START Data shown

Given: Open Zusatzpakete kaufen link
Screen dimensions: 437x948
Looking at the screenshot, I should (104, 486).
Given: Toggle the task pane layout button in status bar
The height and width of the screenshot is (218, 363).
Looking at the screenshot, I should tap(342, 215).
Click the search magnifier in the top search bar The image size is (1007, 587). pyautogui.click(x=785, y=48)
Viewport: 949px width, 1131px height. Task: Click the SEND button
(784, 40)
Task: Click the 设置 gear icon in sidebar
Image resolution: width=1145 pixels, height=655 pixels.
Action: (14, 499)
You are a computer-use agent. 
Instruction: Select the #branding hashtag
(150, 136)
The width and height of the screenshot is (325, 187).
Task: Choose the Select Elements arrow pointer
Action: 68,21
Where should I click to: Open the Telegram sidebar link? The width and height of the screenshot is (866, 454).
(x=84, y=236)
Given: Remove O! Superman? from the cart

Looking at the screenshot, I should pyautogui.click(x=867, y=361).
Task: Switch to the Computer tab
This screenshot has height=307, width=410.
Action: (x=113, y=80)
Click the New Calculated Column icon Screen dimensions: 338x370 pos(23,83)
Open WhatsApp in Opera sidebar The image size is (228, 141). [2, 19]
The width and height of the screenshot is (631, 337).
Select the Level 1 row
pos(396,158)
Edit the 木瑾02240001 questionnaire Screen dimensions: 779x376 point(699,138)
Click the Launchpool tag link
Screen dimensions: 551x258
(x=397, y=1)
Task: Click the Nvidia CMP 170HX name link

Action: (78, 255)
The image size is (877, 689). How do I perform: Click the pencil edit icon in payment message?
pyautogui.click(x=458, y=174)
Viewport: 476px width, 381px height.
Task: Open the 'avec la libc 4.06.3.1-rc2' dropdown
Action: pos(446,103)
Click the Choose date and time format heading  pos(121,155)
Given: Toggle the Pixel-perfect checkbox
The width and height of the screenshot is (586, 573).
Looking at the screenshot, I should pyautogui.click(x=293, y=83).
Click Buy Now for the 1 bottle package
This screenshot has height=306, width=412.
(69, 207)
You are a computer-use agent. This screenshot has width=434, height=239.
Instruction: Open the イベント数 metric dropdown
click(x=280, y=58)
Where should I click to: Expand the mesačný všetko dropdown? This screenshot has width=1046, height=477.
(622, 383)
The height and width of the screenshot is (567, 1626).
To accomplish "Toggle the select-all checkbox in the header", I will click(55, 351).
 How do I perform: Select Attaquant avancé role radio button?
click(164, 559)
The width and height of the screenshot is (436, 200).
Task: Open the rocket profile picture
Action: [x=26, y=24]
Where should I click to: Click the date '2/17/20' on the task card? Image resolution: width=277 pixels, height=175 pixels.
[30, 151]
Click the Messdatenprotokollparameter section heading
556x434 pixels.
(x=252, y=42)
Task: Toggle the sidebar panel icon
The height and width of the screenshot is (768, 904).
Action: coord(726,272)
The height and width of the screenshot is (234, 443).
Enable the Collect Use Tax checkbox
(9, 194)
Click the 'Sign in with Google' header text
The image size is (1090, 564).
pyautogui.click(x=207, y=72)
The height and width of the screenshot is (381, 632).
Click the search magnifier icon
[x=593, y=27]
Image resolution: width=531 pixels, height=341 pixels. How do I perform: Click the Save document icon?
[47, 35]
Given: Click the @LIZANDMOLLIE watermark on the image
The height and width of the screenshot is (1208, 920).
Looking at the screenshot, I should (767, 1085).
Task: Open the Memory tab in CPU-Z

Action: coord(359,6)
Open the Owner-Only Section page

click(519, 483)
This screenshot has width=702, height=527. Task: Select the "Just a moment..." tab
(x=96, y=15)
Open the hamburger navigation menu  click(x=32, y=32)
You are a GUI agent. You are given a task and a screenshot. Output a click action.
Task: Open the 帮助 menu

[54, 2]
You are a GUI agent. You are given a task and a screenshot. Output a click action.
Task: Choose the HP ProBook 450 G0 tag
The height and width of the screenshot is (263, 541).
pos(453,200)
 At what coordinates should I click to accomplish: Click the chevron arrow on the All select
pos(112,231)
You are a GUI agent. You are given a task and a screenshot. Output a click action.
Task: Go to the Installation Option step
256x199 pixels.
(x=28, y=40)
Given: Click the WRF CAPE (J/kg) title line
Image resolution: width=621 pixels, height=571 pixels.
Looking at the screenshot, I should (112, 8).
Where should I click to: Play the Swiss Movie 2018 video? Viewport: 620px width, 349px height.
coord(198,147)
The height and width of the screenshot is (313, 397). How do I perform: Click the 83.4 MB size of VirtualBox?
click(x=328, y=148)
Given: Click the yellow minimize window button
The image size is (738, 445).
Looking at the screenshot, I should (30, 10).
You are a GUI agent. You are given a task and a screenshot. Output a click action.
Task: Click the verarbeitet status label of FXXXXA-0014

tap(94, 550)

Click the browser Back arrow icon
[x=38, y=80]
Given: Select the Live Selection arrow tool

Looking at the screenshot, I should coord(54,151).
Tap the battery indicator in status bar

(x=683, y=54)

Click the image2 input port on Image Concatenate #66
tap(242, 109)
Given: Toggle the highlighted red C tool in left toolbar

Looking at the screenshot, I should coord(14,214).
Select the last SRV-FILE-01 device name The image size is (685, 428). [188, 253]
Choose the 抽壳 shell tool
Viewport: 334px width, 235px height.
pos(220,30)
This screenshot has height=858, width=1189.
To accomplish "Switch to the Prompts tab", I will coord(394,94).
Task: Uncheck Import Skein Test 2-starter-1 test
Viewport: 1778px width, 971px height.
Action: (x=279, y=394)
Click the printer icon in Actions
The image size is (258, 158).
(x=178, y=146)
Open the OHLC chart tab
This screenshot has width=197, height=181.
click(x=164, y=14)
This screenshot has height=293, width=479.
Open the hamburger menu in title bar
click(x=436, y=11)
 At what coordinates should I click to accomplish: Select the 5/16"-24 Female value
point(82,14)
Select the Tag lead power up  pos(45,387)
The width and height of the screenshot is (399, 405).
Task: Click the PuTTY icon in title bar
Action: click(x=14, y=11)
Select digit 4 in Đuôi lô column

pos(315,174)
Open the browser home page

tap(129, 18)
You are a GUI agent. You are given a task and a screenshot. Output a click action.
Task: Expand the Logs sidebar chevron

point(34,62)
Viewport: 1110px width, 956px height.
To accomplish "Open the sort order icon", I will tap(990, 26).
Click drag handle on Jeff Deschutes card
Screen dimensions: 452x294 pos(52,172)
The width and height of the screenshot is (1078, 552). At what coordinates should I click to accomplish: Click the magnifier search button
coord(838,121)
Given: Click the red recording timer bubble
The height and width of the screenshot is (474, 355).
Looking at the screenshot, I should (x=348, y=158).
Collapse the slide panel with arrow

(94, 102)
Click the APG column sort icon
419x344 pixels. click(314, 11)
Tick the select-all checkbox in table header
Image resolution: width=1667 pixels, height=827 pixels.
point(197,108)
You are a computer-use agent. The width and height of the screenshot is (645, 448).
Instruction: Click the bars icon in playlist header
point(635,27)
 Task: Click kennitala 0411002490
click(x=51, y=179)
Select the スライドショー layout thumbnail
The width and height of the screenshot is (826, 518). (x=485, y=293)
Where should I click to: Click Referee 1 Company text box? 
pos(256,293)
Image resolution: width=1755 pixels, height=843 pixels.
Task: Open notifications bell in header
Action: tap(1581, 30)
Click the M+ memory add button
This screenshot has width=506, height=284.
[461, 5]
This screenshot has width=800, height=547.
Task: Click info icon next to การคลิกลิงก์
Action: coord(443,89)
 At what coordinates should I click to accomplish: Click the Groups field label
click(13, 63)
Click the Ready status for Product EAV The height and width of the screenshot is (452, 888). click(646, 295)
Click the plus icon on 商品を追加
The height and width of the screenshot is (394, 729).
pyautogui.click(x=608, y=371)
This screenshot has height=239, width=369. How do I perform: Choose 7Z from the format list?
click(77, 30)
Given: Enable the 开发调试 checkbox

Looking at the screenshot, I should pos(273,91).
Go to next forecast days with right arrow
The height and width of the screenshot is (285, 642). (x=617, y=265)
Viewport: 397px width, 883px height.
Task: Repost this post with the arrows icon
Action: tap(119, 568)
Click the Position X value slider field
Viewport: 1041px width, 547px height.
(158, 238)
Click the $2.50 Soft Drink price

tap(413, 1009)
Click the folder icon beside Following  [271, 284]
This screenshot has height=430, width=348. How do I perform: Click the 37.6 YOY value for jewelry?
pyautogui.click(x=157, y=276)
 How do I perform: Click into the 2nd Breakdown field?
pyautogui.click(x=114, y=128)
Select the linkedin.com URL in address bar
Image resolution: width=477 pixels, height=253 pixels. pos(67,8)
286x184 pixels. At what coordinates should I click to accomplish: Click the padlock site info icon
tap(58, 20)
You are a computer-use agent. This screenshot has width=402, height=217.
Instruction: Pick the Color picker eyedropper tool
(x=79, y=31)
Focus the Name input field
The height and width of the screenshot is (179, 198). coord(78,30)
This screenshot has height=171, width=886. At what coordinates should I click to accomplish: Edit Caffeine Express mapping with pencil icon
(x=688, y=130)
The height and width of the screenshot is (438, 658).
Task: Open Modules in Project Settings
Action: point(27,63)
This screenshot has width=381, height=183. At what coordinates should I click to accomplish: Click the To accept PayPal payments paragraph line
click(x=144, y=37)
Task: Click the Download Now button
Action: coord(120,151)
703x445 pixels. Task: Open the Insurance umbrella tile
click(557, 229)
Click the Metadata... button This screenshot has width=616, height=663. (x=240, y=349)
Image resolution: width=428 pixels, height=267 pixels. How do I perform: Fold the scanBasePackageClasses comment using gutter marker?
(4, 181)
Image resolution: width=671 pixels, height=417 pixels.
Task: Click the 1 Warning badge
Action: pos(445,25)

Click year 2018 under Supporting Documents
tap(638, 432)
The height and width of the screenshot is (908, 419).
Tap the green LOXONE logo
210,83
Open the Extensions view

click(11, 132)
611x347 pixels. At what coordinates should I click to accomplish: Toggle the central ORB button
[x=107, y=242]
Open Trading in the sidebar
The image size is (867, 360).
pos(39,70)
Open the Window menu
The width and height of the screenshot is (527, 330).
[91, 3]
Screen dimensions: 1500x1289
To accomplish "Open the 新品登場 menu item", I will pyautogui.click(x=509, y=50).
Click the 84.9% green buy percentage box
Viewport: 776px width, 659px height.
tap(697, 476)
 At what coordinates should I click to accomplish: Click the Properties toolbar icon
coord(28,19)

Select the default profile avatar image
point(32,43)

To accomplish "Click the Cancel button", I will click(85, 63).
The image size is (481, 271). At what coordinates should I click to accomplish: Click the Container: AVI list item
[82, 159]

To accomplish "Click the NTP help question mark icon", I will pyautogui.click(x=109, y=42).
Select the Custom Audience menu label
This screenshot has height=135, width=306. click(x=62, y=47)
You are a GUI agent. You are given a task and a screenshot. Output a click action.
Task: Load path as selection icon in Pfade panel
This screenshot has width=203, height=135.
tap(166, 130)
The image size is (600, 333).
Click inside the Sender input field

END Data shown

▶ **Task to carry out**:
If a line comes after the one with "Click the search magnifier in", leave it out; reproduce exactly every line of the material from the first up to and including that one.

▶ **Final answer**:
Given: Open Zusatzpakete kaufen link
Screen dimensions: 437x948
Looking at the screenshot, I should (104, 486).
Given: Toggle the task pane layout button in status bar
The height and width of the screenshot is (218, 363).
Looking at the screenshot, I should tap(342, 215).
Click the search magnifier in the top search bar The image size is (1007, 587). pyautogui.click(x=785, y=48)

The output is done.